Versions

Spark - 2.2

Problem

If you read avro files by spark you can notice that in the resulted schema all fields are optional.

For example, if you read avro file with schema to dataframe

{
	"type": "record",
	"name": "user",
	"namespace": "kakfa-avro.test",
	"fields": [
		{
			"name": "id",
			"type": "int"
		}
  ]
}

And then save dataframe to avro file back, then resulted schema will be:

{
	"type": "record",
	"name": "user",
	"namespace": "kakfa-avro.test",
	"fields": [
		{
			"name": "id",
			"type": [
				"int",
				"null"
			]
		}
  ]
}

There is oen difference in the schema: the field id became optional. That is happening because of one line dataSchema = dataSchema.asNullable in DataSource class source code

HadoopFsRelation(
          fileCatalog,
          partitionSchema = partitionSchema,
          dataSchema = dataSchema.asNullable,
          bucketSpec = bucketSpec,
          format,
          caseInsensitiveOptions)(sparkSession)

There is a jira ticket where this topic was discussed.
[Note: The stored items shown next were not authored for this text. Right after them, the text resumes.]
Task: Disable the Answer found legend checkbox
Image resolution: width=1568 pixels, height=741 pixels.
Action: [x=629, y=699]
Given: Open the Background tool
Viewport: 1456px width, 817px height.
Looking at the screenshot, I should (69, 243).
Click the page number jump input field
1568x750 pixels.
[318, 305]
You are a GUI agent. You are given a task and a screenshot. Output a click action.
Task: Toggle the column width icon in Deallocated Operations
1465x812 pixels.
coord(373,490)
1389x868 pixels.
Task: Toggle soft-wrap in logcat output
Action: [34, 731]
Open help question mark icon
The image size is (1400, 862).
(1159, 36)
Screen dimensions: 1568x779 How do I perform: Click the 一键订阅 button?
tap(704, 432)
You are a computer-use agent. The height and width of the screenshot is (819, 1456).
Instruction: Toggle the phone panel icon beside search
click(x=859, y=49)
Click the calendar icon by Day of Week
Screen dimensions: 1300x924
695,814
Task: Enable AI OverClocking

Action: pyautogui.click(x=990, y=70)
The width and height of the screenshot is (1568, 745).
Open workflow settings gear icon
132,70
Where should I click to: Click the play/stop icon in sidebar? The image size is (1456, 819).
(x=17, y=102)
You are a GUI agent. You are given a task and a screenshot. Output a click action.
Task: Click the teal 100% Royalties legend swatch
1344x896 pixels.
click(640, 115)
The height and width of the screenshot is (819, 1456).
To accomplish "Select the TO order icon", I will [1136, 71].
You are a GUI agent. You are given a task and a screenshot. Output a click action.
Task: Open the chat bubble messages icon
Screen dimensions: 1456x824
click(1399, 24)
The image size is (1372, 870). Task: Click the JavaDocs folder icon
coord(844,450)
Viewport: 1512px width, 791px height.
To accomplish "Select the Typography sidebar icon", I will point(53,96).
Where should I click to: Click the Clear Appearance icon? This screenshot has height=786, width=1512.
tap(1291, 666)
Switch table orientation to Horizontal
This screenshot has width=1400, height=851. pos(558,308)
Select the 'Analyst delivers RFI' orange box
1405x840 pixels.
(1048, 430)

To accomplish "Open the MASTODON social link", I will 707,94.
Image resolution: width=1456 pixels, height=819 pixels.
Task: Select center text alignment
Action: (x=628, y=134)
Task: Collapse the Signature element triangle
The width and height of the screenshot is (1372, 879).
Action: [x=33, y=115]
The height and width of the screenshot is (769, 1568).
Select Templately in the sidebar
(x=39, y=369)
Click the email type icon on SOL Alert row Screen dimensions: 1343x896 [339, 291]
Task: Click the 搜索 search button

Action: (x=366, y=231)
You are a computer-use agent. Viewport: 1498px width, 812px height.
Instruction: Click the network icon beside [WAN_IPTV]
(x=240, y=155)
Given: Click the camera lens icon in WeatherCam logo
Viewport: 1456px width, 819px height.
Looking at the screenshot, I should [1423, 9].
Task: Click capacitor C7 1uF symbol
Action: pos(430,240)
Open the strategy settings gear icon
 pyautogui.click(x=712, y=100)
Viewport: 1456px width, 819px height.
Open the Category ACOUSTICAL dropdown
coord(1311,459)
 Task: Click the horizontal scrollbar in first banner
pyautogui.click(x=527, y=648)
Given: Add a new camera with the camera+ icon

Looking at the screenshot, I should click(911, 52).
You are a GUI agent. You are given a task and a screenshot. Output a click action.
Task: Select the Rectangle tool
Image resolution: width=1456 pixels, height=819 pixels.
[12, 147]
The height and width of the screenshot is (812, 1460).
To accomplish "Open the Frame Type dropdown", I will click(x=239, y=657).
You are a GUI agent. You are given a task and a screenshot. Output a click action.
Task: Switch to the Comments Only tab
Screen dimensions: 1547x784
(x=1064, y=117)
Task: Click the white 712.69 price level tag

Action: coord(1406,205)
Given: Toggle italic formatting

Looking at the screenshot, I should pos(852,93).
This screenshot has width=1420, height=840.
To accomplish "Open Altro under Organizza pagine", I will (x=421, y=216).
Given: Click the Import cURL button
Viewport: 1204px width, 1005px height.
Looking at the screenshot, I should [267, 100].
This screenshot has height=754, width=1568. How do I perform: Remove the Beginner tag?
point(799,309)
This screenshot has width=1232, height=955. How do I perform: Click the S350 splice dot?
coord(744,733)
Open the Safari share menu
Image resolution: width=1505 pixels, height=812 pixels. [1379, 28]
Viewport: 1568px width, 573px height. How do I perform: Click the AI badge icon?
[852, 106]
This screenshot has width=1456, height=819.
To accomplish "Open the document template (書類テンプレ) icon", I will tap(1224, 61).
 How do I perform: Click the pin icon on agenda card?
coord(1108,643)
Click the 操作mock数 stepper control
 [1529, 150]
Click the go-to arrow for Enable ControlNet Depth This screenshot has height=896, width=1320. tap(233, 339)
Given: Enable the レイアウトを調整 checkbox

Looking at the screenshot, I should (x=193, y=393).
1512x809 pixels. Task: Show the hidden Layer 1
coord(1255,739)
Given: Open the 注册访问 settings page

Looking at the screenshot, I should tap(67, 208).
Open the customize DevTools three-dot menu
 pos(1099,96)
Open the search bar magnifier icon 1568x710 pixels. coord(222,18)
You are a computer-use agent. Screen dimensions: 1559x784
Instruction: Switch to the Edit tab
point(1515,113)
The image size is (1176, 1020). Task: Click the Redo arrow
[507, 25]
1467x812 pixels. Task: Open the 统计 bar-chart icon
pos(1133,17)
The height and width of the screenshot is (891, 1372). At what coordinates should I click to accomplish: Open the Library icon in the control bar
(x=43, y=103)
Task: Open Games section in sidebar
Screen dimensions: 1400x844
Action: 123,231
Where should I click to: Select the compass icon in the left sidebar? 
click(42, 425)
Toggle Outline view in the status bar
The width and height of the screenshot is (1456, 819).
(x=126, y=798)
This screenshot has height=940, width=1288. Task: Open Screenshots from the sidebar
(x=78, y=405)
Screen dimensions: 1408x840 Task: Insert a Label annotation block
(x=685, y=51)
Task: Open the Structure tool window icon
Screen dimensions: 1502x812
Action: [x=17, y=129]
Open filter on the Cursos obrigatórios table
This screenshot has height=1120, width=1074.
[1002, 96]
This logic has sense when you need to work with CSV file and there is no way to predict whether the field is nullable or not.

Workaround

Idea: get correct schema from one of avro files and then recreate dataframe based on correct schema.

val avroSchema = getSchema(avroFiles.head, spark)
val dfWithOptionalFields = readDF(spark, avroFiles)
val dfWithCorrectFields = dfWithOptionalFields.sqlContext.createDataFrame(dfWithOptionalFields.rdd, avroSchema)